Virtumonde Removal Tools and Guide

In the eyes of most PC users adware virtumonde is a common spyware that displays ads in a highly aggressive way. But this is only one side of the medal, the visible part of the malware. Inside, it's a demon.

Depending on security lab, Virtumonde trojan has been attributed high, elevated or critical levels of danger. This is not a common case in the world of IT security, so there must have been substantial reasons why this malware (alternatively known as Vundo) still received a good portion of attention on the part of anti-malware software makers.

Virtu monde modifies the Windows Internet connection settings and displays various pop-up advertisements, such as those of fake antispyware programs (including, but not limited to Antispyware Master, Sysprotect, Storage Protector).

This parasite adheres itself to critical Windows system processes (Explorer and Winlogon) which makes it hard to fight the infection using conventional methods.

Virtumondo exploits vulnerabilities in Sun Java. Whenever computer restarts, the malicious files are recreated. There's no surprise that Internet Exlorer is affected by this virus; MS native browser has always been known for its vulnerabilities. Unfortunately, both Mozilla Firefox and Opera browsers (regarded as more secure than IE) are not virtumonde-resistant.

This malware is known under different names depending on security lab that classified it.

• Downloader.Virtumonde.G
• Spyware/Virtumonde
• Trojan.Virtumod
• Trojan:Win32/Vundo.A
• Trojan.Downloader.Virmo-3
• Trojan.Downloader.Virtumonde.F

The Trojan Virtumondo generates a random .DLL once executed, and then it's capable of stopping security programs, and also infects system processes (e.g. Winlogon). The trojan ensures its active presence in the infected system by adding registry keys to auto-start every time the computer is restarted.

Some variations of malware collect serial numbers of hard drives and report these data in encoded form to its servers. If the infected system is a Virtual Machine, then the virus behaves without any signs of its presence. But if the system is real, then its starts displaying adware, warning messages to scare the user into bying something that allegedly would repair the infection. Despite the months of malware activity passing by, innocent victims fall for the scam and pay for fake antispyware products. Of course none of them can remove it because those rogue security programs make part of the malware.

This malicious evil is hard to remove since it changes its files, and executes itself automatically with Windows reboot. There are not that many unremovable trojan horses like this one.

It's easy to tell when your PC has been infected with this type of malware - endless loop of pop-ups will tell you the adware is there.

Web browser will start showing unrelated ads claiming there's system deterioration detected and offering a fix for it.

Desktop backgroun (a.k.a. desktop wallpaper) will be changed to an image threatening with system infection. Screensaver will be changed to a blue screen. Attempts to change the wallpaper and screensaver will be unsuccessful because the malware changes Registry values to hide tabs of Desktop Properties window.

Virus can go further and disable both Task Manager and Registry Editor, thus preventing the user from removing its registry keys or stopping the malicious process.
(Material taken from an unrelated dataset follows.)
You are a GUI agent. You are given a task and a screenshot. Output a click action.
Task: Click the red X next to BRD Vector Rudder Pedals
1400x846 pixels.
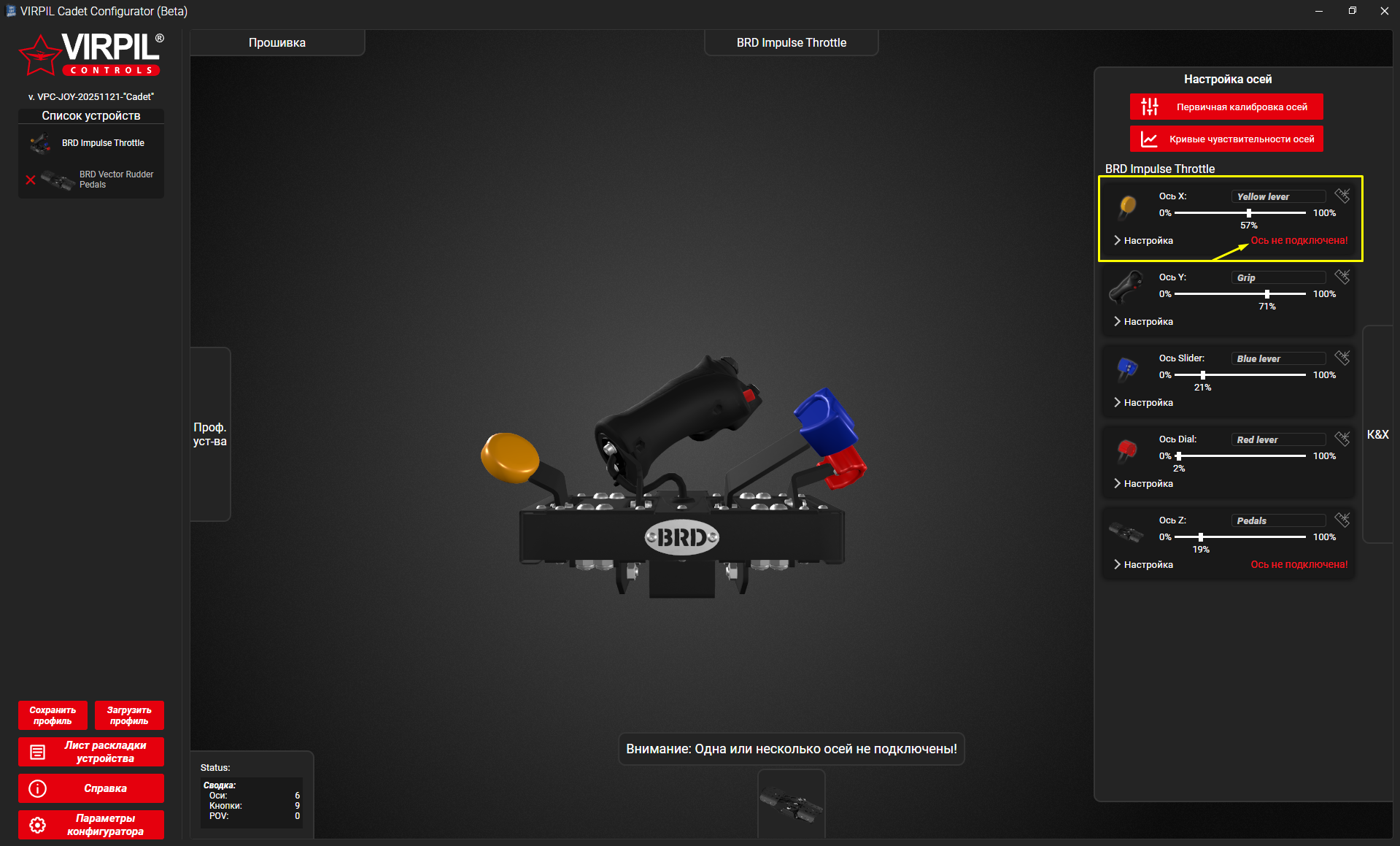(x=31, y=180)
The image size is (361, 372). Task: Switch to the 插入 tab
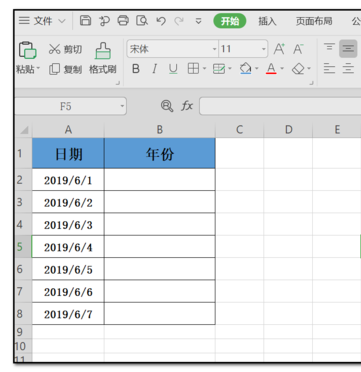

Trojan can also disable the Windows Security Center control panel because it either replaces WSC with a fake imitation to promote some counterfeit security program, or simply blocks access to this essential part of  Windows security administration. In both cases, the trojan takes full control over Windows security applets.

Additionally, desktop icons and taskbar may disappear to make user experience still more frustrating.

In brief, this pesky parasite goes to great lengths to ensure it may resist almost all attempts to clean it out of the infected computer.

Hard drive may start spinning consistently because of Winlogon process accessing the disk.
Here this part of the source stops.